▶ **GOAL**:
Turn the data below into a JSON list of strings, one string per line, skipping blank lines and leaving out the pictures.

▶ **EXTRACTED MATERIAL**:
● ● ●

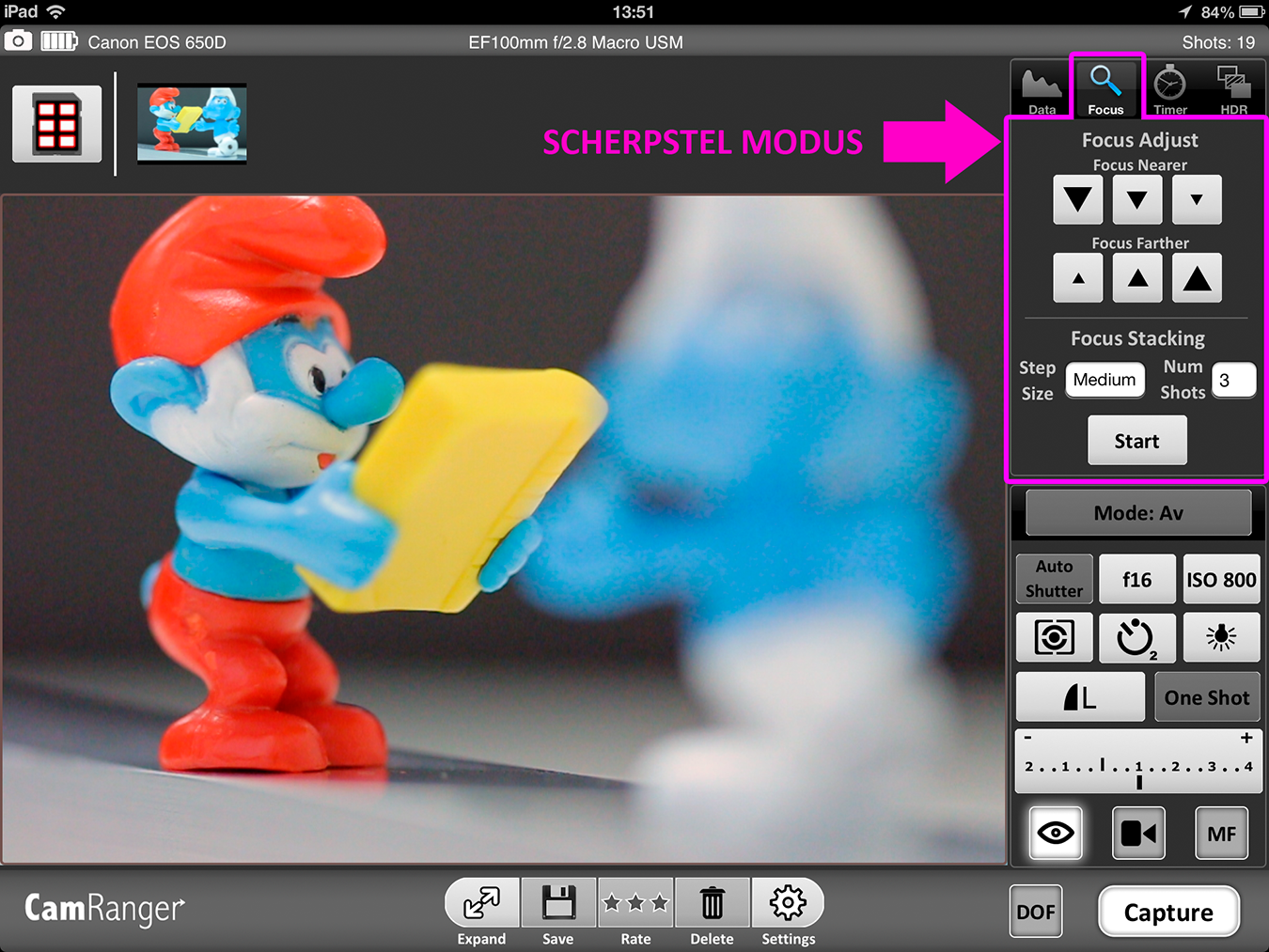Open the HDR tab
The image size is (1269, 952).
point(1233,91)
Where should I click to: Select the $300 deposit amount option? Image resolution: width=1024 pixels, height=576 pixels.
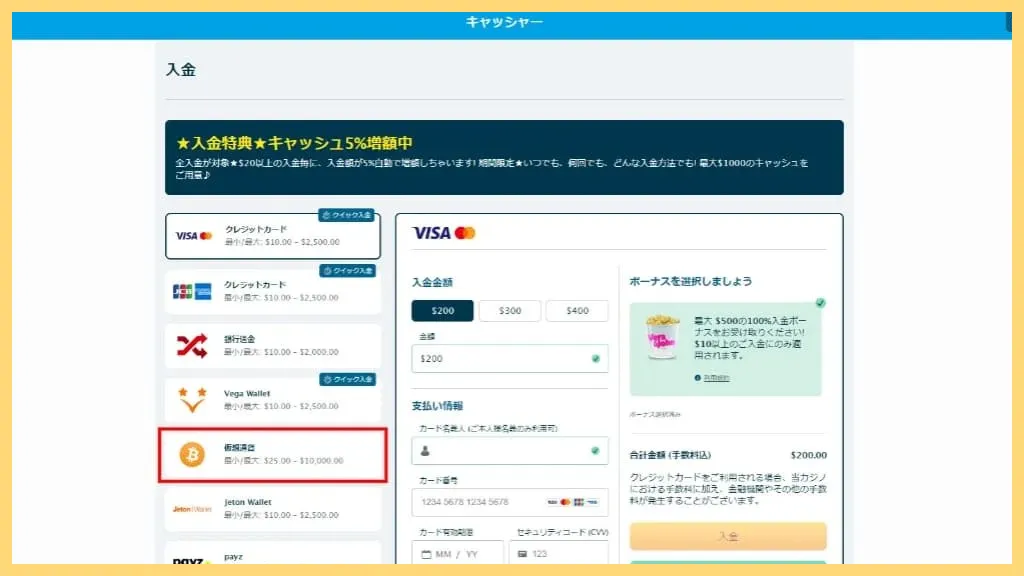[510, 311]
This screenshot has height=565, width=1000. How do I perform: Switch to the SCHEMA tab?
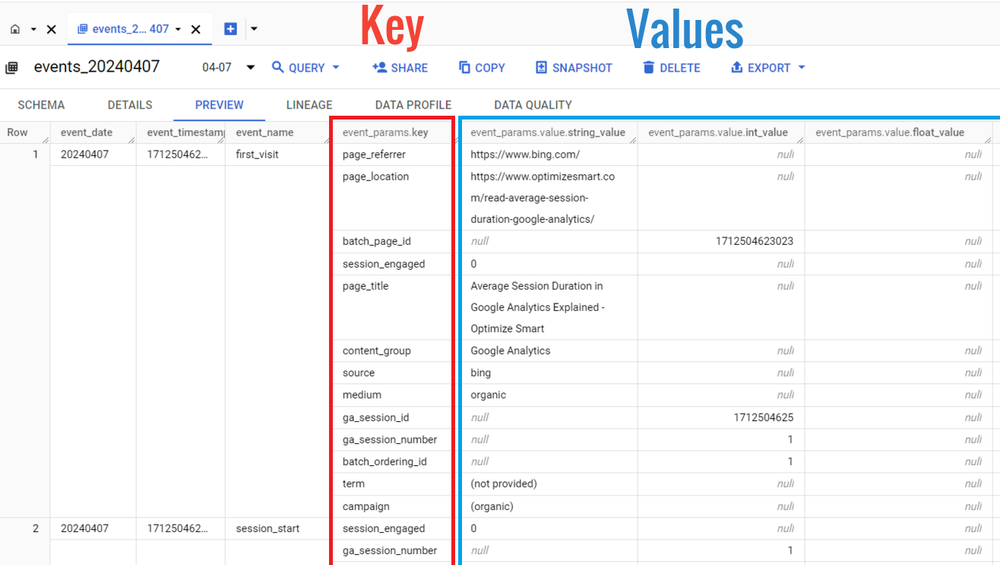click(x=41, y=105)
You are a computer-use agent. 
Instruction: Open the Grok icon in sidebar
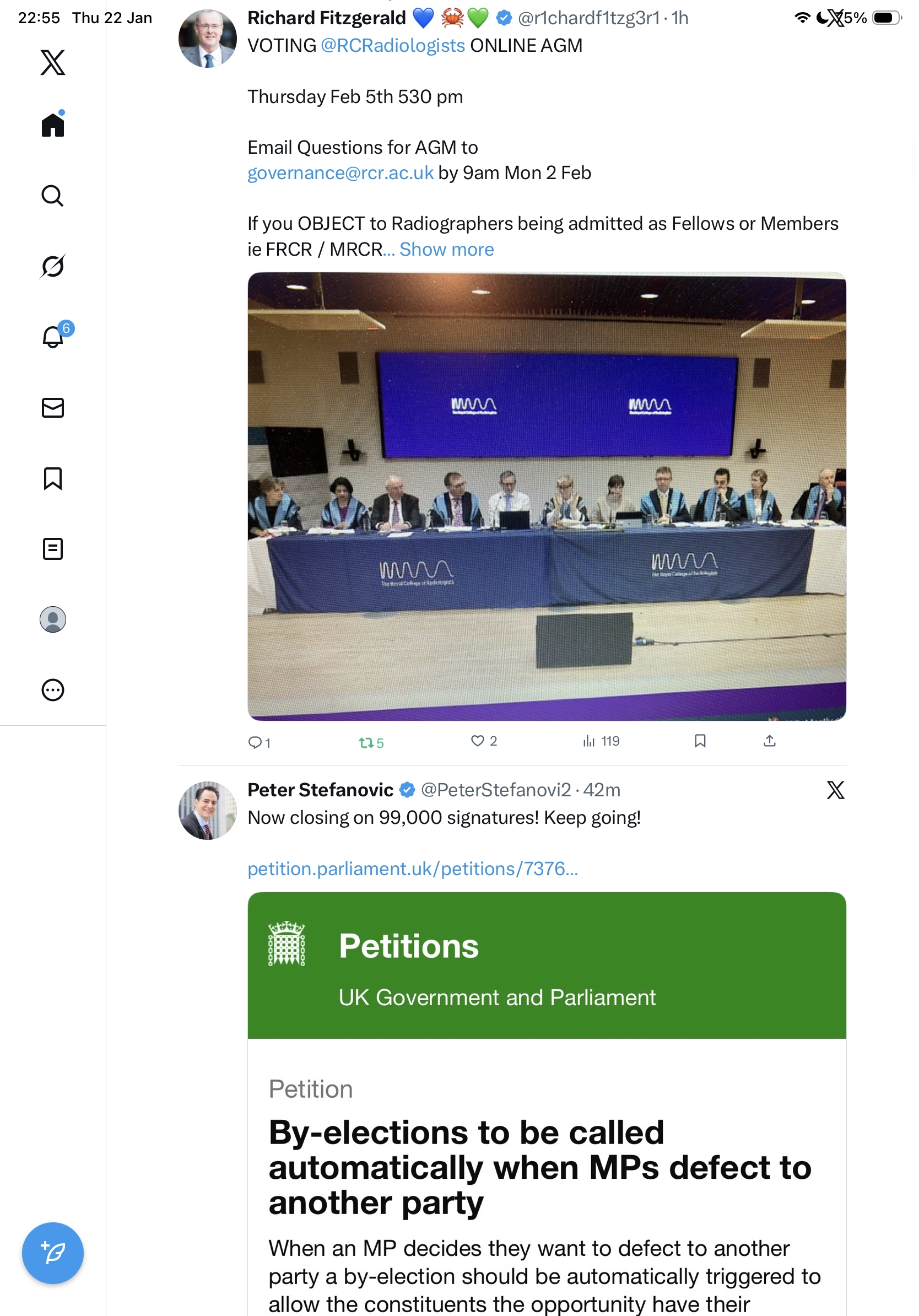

● ● ●

▶ **OUTPUT OF THE TASK**:
[
  "Open the HDR tab",
  "The image size is (1269, 952).",
  "point(1233,91)",
  "Where should I click to: Select the $300 deposit amount option? Image resolution: width=1024 pixels, height=576 pixels.",
  "[510, 311]",
  "This screenshot has height=565, width=1000. How do I perform: Switch to the SCHEMA tab?",
  "click(x=41, y=105)",
  "You are a computer-use agent. ",
  "Instruction: Open the Grok icon in sidebar"
]